* _SUPPLIED DATA_:
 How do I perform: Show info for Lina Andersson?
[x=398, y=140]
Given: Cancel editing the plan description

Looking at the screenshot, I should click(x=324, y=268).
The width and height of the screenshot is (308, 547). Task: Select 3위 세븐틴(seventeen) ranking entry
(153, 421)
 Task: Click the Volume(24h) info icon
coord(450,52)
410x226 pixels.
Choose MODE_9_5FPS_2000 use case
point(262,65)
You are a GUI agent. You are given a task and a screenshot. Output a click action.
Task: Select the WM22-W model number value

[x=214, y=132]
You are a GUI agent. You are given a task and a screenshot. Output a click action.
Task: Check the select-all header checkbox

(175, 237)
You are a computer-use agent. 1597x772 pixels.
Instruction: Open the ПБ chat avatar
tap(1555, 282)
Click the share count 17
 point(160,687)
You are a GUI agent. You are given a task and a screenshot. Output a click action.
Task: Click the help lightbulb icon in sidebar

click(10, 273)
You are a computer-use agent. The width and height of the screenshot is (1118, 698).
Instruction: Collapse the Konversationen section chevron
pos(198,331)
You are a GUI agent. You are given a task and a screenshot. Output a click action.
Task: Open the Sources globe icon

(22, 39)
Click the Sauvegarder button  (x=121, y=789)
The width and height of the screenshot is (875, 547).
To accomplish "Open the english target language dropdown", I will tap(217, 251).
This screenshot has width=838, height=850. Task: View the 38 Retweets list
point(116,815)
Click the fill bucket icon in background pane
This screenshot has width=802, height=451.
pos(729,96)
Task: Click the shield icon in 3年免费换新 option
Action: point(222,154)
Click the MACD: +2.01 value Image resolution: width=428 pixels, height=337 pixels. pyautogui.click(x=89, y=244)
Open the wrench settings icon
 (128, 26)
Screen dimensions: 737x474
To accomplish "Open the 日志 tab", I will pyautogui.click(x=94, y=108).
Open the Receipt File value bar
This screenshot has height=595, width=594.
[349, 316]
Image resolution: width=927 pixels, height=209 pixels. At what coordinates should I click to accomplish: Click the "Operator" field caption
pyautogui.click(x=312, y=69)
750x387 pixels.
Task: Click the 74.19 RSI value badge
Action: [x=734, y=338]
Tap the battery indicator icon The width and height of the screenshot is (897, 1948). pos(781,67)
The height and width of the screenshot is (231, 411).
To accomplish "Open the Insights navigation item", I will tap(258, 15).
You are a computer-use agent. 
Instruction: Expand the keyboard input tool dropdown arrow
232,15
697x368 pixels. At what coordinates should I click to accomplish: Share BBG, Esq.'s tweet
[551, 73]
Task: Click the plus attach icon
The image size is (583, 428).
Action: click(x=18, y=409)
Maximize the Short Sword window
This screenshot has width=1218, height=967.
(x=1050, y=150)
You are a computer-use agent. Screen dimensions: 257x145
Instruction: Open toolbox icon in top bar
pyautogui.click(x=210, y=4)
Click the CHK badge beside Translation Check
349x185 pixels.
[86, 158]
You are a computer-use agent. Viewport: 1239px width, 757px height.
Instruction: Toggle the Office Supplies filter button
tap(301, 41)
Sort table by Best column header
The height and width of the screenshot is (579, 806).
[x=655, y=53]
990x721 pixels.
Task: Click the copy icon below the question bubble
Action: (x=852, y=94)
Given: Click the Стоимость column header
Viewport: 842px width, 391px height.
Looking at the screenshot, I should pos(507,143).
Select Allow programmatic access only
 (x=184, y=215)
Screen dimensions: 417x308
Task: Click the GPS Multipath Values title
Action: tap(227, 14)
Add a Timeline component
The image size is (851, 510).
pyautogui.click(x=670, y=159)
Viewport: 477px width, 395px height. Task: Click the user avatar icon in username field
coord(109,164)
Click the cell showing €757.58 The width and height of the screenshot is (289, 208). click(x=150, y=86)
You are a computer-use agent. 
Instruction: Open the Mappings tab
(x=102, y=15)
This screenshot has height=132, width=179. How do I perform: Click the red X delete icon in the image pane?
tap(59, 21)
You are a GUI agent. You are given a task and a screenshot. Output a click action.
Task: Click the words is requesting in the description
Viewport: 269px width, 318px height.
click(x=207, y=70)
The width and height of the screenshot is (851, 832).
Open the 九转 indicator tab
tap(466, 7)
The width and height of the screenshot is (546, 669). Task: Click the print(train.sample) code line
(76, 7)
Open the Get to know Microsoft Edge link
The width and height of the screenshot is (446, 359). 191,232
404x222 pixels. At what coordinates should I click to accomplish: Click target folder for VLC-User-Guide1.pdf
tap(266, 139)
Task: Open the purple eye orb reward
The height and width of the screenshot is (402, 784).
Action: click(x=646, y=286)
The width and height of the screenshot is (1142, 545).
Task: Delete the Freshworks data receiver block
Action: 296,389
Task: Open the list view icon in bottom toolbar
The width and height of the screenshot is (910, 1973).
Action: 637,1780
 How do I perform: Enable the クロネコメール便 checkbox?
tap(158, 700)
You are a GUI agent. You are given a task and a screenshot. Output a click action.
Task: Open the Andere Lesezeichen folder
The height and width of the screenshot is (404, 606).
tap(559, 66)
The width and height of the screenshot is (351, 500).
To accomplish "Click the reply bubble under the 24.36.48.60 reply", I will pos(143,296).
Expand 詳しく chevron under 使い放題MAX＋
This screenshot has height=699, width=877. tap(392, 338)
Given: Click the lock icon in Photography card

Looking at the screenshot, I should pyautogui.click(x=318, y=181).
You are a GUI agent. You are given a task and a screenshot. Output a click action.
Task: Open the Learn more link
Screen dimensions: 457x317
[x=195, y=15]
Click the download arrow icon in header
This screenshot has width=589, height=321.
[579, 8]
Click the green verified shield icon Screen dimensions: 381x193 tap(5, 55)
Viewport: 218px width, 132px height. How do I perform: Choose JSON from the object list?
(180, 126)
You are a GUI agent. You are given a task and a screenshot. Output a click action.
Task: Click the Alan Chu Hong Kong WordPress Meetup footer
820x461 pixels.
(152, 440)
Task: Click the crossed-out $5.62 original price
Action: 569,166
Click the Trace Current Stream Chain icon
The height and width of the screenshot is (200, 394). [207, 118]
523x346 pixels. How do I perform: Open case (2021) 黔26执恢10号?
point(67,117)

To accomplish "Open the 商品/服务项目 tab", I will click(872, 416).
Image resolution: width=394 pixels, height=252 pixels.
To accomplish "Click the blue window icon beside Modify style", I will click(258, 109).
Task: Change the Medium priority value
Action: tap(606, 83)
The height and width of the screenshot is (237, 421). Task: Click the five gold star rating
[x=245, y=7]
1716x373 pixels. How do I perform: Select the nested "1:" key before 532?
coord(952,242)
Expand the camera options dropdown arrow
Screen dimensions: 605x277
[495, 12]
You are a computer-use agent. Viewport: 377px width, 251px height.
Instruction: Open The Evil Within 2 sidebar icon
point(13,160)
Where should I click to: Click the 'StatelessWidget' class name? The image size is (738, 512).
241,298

* _REQUIREMENT_: The required answer is the run of lines above, starting at the line with "Choose MODE_9_5FPS_2000 use case" and ending at the line with "You are a computer-use agent. The", reproduced exactly with both ends.

* _TASK SOLUTION_:
Choose MODE_9_5FPS_2000 use case
point(262,65)
You are a GUI agent. You are given a task and a screenshot. Output a click action.
Task: Select the WM22-W model number value

[x=214, y=132]
You are a GUI agent. You are given a task and a screenshot. Output a click action.
Task: Check the select-all header checkbox

(175, 237)
You are a computer-use agent. 1597x772 pixels.
Instruction: Open the ПБ chat avatar
tap(1555, 282)
Click the share count 17
 point(160,687)
You are a GUI agent. You are given a task and a screenshot. Output a click action.
Task: Click the help lightbulb icon in sidebar

click(10, 273)
You are a computer-use agent. The width and height of the screenshot is (1118, 698).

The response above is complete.